(PROVIDED MATERIAL)

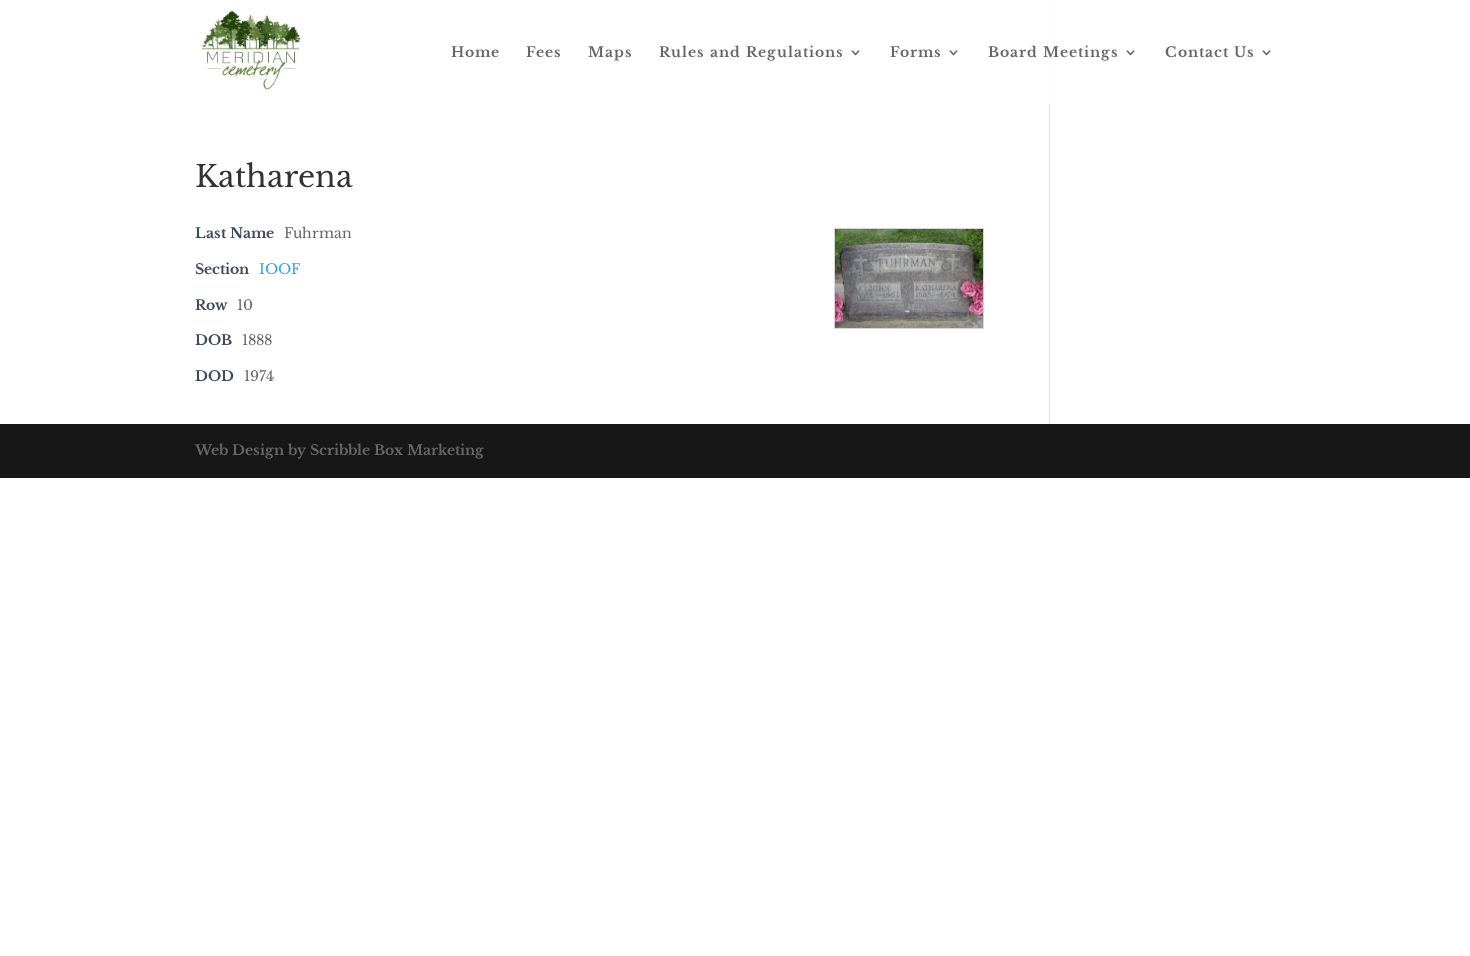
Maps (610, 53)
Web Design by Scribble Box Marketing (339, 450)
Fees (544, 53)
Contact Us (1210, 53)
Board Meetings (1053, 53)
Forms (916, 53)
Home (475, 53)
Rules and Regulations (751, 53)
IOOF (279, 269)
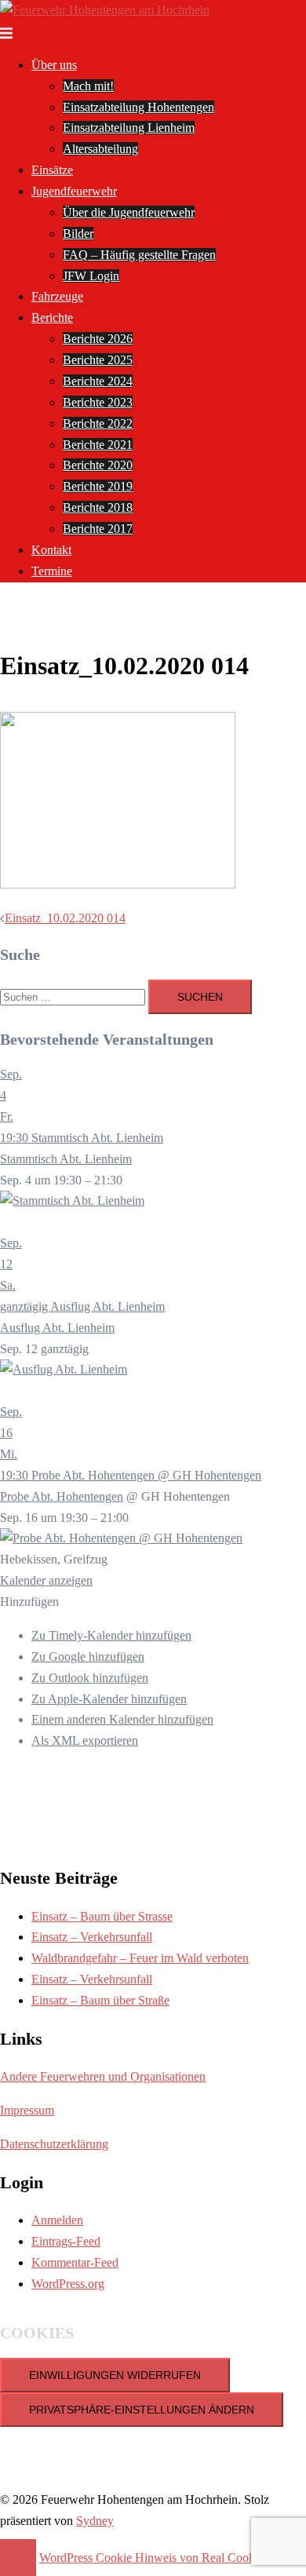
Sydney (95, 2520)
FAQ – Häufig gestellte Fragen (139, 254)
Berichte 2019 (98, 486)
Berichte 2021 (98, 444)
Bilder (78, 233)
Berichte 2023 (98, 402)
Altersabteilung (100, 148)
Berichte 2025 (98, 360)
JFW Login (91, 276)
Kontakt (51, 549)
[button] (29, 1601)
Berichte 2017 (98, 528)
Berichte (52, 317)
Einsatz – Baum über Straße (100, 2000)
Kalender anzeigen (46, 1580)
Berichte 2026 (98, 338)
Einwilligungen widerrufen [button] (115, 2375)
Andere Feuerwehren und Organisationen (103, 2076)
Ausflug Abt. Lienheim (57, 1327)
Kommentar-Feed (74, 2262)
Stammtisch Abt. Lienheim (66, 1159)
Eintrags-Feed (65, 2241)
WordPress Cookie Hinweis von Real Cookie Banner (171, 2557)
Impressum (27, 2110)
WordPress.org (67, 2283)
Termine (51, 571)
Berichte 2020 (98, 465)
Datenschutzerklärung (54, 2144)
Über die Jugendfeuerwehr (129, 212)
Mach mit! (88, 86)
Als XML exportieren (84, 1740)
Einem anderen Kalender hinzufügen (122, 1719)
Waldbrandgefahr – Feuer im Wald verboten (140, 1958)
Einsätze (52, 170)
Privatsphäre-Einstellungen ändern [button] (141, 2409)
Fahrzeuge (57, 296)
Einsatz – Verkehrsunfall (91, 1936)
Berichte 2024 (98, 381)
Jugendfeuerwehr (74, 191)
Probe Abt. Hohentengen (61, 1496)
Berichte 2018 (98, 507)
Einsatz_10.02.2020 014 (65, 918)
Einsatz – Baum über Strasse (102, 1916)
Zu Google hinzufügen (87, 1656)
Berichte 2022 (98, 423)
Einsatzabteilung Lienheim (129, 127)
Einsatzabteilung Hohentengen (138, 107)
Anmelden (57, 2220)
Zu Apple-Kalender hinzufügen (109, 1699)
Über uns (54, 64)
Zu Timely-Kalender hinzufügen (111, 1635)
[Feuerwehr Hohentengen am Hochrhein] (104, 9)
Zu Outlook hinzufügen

(End PROVIDED MATERIAL)

**TASK REQUIREMENTS**
Each line above starting at the one holding "Rules and Regulations (751, 53)" and ending at the one holding "Jugendfeuerwehr (74, 191)" should be set down exactly as it stands, both ends included, with no pictures.

**SOLVED EXERCISE**
Rules and Regulations (751, 53)
IOOF (279, 269)
Sydney (95, 2520)
FAQ – Häufig gestellte Fragen (139, 254)
Berichte 2019 (98, 486)
Berichte 2021 (98, 444)
Bilder (78, 233)
Berichte 2023 (98, 402)
Altersabteilung (100, 148)
Berichte 2025 (98, 360)
JFW Login (91, 276)
Kontakt (51, 549)
[button] (29, 1601)
Berichte 2017 (98, 528)
Berichte (52, 317)
Einsatz – Baum über Straße (100, 2000)
Kalender anzeigen (46, 1580)
Berichte 2026 (98, 338)
Einwilligungen widerrufen [button] (115, 2375)
Andere Feuerwehren und Organisationen (103, 2076)
Ausflug Abt. Lienheim (57, 1327)
Kommentar-Feed (74, 2262)
Stammtisch Abt. Lienheim (66, 1159)
Eintrags-Feed (65, 2241)
WordPress Cookie Hinweis von Real Cookie Banner (171, 2557)
Impressum (27, 2110)
WordPress.org (67, 2283)
Termine (51, 571)
Berichte 2020 (98, 465)
Datenschutzerklärung (54, 2144)
Über die Jugendfeuerwehr (129, 212)
Mach mit! (88, 86)
Als XML exportieren (84, 1740)
Einem anderen Kalender hinzufügen (122, 1719)
Waldbrandgefahr – Feuer im Wald verboten (140, 1958)
Einsätze (52, 170)
Privatsphäre-Einstellungen ändern [button] (141, 2409)
Fahrzeuge (57, 296)
Einsatz – Verkehrsunfall (91, 1936)
Berichte 2024 (98, 381)
Jugendfeuerwehr (74, 191)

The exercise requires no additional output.